Information provided.
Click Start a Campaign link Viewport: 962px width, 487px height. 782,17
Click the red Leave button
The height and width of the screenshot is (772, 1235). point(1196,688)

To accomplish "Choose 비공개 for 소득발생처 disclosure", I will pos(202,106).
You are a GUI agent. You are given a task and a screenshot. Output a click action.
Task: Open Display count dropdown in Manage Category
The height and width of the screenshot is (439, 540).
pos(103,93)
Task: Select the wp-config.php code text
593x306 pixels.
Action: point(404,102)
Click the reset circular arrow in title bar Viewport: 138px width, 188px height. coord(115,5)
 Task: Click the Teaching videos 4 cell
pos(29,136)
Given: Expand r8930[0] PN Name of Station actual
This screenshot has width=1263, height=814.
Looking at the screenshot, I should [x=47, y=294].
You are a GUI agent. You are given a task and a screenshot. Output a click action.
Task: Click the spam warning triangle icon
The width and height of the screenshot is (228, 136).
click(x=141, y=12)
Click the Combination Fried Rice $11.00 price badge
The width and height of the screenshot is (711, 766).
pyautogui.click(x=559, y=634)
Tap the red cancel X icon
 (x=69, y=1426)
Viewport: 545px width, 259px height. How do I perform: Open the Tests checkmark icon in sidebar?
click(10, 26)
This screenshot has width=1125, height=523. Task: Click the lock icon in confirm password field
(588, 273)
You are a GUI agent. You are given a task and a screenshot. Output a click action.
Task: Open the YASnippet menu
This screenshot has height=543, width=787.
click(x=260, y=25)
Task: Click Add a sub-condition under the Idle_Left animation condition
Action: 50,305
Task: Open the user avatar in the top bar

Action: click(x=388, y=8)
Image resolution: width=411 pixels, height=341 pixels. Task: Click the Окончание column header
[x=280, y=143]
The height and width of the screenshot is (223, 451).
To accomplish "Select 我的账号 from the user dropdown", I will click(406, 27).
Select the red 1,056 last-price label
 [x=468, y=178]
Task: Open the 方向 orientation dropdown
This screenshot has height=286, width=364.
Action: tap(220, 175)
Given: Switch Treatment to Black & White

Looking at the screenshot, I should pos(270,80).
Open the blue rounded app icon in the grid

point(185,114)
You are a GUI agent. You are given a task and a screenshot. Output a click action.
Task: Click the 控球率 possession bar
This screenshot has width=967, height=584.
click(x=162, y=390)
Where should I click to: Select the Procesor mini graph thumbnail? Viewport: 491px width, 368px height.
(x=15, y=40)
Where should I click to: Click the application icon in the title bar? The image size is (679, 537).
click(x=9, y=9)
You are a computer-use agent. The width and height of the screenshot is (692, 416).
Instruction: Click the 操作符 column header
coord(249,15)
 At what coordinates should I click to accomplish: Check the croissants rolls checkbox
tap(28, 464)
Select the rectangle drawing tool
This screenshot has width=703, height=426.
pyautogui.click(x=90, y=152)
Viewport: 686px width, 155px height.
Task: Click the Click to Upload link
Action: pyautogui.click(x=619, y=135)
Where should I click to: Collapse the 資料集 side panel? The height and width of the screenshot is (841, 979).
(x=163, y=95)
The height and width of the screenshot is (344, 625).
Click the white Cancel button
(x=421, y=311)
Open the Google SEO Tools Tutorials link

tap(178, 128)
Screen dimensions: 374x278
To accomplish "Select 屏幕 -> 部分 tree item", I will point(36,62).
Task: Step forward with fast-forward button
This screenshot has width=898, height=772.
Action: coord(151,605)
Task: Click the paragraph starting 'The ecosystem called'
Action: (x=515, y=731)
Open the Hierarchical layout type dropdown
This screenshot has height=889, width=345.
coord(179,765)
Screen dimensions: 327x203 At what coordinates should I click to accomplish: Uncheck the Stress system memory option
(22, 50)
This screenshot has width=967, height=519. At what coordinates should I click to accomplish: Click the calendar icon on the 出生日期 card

Task statement. All of the entries above must be transcribed exactly.

Solution to the exercise.
Click Start a Campaign link Viewport: 962px width, 487px height. 782,17
Click the red Leave button
The height and width of the screenshot is (772, 1235). point(1196,688)

To accomplish "Choose 비공개 for 소득발생처 disclosure", I will pos(202,106).
You are a GUI agent. You are given a task and a screenshot. Output a click action.
Task: Open Display count dropdown in Manage Category
The height and width of the screenshot is (439, 540).
pos(103,93)
Task: Select the wp-config.php code text
593x306 pixels.
Action: point(404,102)
Click the reset circular arrow in title bar Viewport: 138px width, 188px height. coord(115,5)
 Task: Click the Teaching videos 4 cell
pos(29,136)
Given: Expand r8930[0] PN Name of Station actual
This screenshot has width=1263, height=814.
Looking at the screenshot, I should [x=47, y=294].
You are a GUI agent. You are given a task and a screenshot. Output a click action.
Task: Click the spam warning triangle icon
The width and height of the screenshot is (228, 136).
click(x=141, y=12)
Click the Combination Fried Rice $11.00 price badge
The width and height of the screenshot is (711, 766).
pyautogui.click(x=559, y=634)
Tap the red cancel X icon
 (x=69, y=1426)
Viewport: 545px width, 259px height. How do I perform: Open the Tests checkmark icon in sidebar?
click(10, 26)
This screenshot has width=1125, height=523. Task: Click the lock icon in confirm password field
(588, 273)
You are a GUI agent. You are given a task and a screenshot. Output a click action.
Task: Open the YASnippet menu
This screenshot has height=543, width=787.
click(x=260, y=25)
Task: Click Add a sub-condition under the Idle_Left animation condition
Action: 50,305
Task: Open the user avatar in the top bar

Action: click(x=388, y=8)
Image resolution: width=411 pixels, height=341 pixels. Task: Click the Окончание column header
[x=280, y=143]
The height and width of the screenshot is (223, 451).
To accomplish "Select 我的账号 from the user dropdown", I will click(406, 27).
Select the red 1,056 last-price label
 [x=468, y=178]
Task: Open the 方向 orientation dropdown
This screenshot has height=286, width=364.
Action: tap(220, 175)
Given: Switch Treatment to Black & White

Looking at the screenshot, I should pos(270,80).
Open the blue rounded app icon in the grid

point(185,114)
You are a GUI agent. You are given a task and a screenshot. Output a click action.
Task: Click the 控球率 possession bar
This screenshot has width=967, height=584.
click(x=162, y=390)
Where should I click to: Select the Procesor mini graph thumbnail? Viewport: 491px width, 368px height.
(x=15, y=40)
Where should I click to: Click the application icon in the title bar? The image size is (679, 537).
click(x=9, y=9)
You are a computer-use agent. The width and height of the screenshot is (692, 416).
Instruction: Click the 操作符 column header
coord(249,15)
 At what coordinates should I click to accomplish: Check the croissants rolls checkbox
tap(28, 464)
Select the rectangle drawing tool
This screenshot has width=703, height=426.
pyautogui.click(x=90, y=152)
Viewport: 686px width, 155px height.
Task: Click the Click to Upload link
Action: pyautogui.click(x=619, y=135)
Where should I click to: Collapse the 資料集 side panel? The height and width of the screenshot is (841, 979).
(x=163, y=95)
The height and width of the screenshot is (344, 625).
Click the white Cancel button
(x=421, y=311)
Open the Google SEO Tools Tutorials link

tap(178, 128)
Screen dimensions: 374x278
To accomplish "Select 屏幕 -> 部分 tree item", I will point(36,62).
Task: Step forward with fast-forward button
This screenshot has width=898, height=772.
Action: coord(151,605)
Task: Click the paragraph starting 'The ecosystem called'
Action: (x=515, y=731)
Open the Hierarchical layout type dropdown
This screenshot has height=889, width=345.
coord(179,765)
Screen dimensions: 327x203 At what coordinates should I click to accomplish: Uncheck the Stress system memory option
(22, 50)
This screenshot has width=967, height=519. At what coordinates should I click to accomplish: Click the calendar icon on the 出生日期 card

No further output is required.